In this book, Maxine is an outstanding senior developer who has been reprimanded for speaking up about underperforming systems at her employer, a large auto parts manufacturer and retailer. She comes across a group of IT and project management people calling themselves “The Rebellion.”
This group of frustrated IT employees feels intent on cutting through red tape and delivering results for the business through technology and process innovation, culminating in the Unicorn Project.
Top Ideas in This Book
As an individual contributor feeling frustrated, try looking for people within your organization who feel similarly. But rather than simply commiserating, try to make things better.
As a leader of people, you can either try to understand the rebellion or you can try to smother it.
Organizations that look for a “throat to choke” or go on witch hunts do not have the psychological safety necessary for people to take chances. In these pathological environments, people stay in their lane, cover their asses, and act defensively because sticking your head up means getting it chopped off.
Technical debt is what you feel when you try making changes to the system. And you make changes to the system because the business needs have changed.
What we’re describing is not really technical debt. We’re experiencing complexity debt driven by years of change within the business, industry, and customer base. Although we present these ideas as technology problems, they really span the whole business.
Every developer has experienced work that’s been started, handed off to QA or another department, then completely stalled. This situation is frustrating and points to the need for tighter integration and dependency management between teams.
When events are painful, we often react by reducing the frequency and batching operations. That’s exactly the wrong approach for building high performance teams and systems. You actually need to perform the action more often and relentlessly fix what makes the event painful.

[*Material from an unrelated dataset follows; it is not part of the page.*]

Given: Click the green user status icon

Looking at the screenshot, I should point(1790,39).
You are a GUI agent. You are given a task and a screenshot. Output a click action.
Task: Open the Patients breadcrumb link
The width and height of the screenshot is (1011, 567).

Being small isn’t an advantage. What matters first is speed. Fast wins. Assuming speed, bigger will always beat smaller.
Most individual contributors cannot enact change on their own because they lack the political savvy and capital. To really drive change, you need strong middle managers capable of navigating their organization up and down.
The Unicorn Project tells the story of an auto parts manufacturer and retailer struggling to enter the digital age. In this story, the company doesn’t see technology as a core competency and frequently considers outsourcing technology entirely. But for this company to survive and thrive, they need to perceive themselves as a tech company because that’s what their customer base demands.